(Foto: NA- El Cansiller).-La intervención armada de Estados Unidos en Venezuela —con bombardeos y la captura del presidente Nicolás Maduro para ser trasladado y juzgado en Nueva York— encendió una alarma incómoda en el fútbol internacional: si la FIFA sanciona a países por conflictos bélicos, ¿puede esa lógica alcanzar a uno de los anfitriones del Mundial 2026 (EE.UU., México y Canadá)? Aunque no existe una decisión formal en curso, el debate volvió a instalarse por el peso simbólico y político del hecho a pocos meses del torneo.
En términos estrictamente normativos, la FIFA sí tiene herramientas para suspender a una federación miembro. Sus Estatutos contemplan que el Congreso (y en ciertos casos el Consejo) pueda aprobar una suspensión cuando una asociación viole gravemente sus obligaciones, con mayorías calificadas y efectos inmediatos sobre los derechos de membresía y el “contacto deportivo” con otras federaciones.
El punto crítico es que la FIFA suele actuar en escenarios donde hay amplio consenso internacional y presión institucional. Los antecedentes más citados incluyen la exclusión de Yugoslavia en 1992 en el marco de sanciones de Naciones Unidas, y la suspensión de Rusia tras la invasión a Ucrania, medida aplicada por FIFA y UEFA y que se mantiene como referencia contemporánea de sanción deportiva en contexto de guerra.
Ahora bien, pasar de “posible” a “probable” es otra historia.
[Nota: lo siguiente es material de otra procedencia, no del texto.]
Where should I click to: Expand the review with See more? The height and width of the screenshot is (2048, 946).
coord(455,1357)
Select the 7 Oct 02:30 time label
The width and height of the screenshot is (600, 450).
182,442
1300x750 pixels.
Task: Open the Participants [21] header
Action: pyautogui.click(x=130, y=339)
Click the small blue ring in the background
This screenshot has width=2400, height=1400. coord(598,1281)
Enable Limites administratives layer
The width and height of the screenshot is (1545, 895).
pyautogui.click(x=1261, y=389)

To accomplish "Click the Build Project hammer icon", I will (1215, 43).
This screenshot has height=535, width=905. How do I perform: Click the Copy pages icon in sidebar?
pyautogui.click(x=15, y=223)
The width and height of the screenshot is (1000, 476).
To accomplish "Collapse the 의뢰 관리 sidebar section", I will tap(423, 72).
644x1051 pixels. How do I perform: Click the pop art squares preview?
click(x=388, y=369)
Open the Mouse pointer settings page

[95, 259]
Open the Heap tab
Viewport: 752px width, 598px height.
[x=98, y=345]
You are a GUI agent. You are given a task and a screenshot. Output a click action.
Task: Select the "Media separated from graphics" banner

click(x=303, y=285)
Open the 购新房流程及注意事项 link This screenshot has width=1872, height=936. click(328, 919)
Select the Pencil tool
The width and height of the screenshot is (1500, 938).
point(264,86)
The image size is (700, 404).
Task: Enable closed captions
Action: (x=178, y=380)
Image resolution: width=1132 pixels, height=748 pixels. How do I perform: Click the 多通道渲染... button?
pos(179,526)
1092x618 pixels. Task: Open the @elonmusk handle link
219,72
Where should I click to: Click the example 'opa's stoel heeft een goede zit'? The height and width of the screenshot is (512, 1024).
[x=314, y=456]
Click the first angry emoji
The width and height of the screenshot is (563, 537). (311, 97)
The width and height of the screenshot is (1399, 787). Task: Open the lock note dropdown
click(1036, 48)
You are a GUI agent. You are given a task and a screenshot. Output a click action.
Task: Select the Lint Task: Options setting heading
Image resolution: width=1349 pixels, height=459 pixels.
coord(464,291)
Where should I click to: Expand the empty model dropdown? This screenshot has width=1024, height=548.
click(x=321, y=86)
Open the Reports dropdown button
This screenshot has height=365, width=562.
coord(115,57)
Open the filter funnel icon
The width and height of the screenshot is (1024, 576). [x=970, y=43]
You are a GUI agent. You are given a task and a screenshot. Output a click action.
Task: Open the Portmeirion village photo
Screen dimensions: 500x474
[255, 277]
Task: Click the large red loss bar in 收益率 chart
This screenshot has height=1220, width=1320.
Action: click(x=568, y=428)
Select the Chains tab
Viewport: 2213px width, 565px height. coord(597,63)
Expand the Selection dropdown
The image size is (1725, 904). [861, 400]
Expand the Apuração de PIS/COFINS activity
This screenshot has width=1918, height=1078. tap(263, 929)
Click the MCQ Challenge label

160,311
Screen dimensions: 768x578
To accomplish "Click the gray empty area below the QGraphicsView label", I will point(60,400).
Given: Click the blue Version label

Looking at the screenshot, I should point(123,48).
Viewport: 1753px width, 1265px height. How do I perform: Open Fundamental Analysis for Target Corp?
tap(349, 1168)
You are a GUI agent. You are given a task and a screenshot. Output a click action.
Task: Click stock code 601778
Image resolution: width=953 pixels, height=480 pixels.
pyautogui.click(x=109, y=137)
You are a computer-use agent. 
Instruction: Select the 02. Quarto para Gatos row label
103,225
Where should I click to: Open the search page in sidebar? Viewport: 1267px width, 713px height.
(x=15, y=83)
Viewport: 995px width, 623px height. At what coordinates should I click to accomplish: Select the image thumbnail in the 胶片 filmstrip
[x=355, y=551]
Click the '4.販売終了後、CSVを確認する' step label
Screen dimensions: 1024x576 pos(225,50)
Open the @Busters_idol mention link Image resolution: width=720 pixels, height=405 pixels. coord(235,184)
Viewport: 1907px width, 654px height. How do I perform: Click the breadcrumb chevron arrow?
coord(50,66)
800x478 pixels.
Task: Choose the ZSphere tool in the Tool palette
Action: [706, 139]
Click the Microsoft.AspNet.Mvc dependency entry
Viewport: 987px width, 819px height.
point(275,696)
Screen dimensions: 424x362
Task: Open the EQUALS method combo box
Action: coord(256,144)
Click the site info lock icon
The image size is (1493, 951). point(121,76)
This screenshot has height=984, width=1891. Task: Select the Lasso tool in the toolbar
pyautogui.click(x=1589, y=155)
Incluso en coberturas recientes sobre el tema se remarca que no hay postura oficial de FIFA sobre la intervención en Venezuela y que los reglamentos no describen de manera explícita un mecanismo directo para “quitar la sede” de una Copa del Mundo por estar involucrado en un conflicto, lo que vuelve el escenario aún más cuesta arriba en términos procedimentales y políticos.
A esto se suma un factor determinante: el peso específico de Estados Unidos dentro del ecosistema FIFA (mercado, sponsors, logística y calendario de eventos). En la práctica, una sanción contra el anfitrión central del Mundial implicaría un choque frontal con el corazón financiero y operativo del torneo. La historia reciente demuestra que FIFA puede aplicar sanciones duras, pero también que sus decisiones suelen moverse donde la correlación de fuerzas lo permite.
Sí: la FIFA podría suspender a una federación bajo sus Estatutos, y existen precedentes de exclusiones en contextos bélicos. Pero, con la información disponible hoy, la suspensión del Mundial 2026 o una sanción contra EE.UU. se ve altamente improbable: no hay proceso formal anunciado, no existe una ruta reglamentaria simple para retirar una sede por este motivo, y el costo político-económico para el propio torneo sería enorme.
Reflexión final
El debate deja una pregunta más grande que el Mundial: ¿la FIFA aplica el reglamento como un principio universal o como un instrumento selectivo? Cuando la geopolítica entra a la cancha, la credibilidad del fútbol global se juega tanto como los partidos: lo que está en disputa no es solo si se sanciona o no, sino si el “mismo estándar” vale para todos.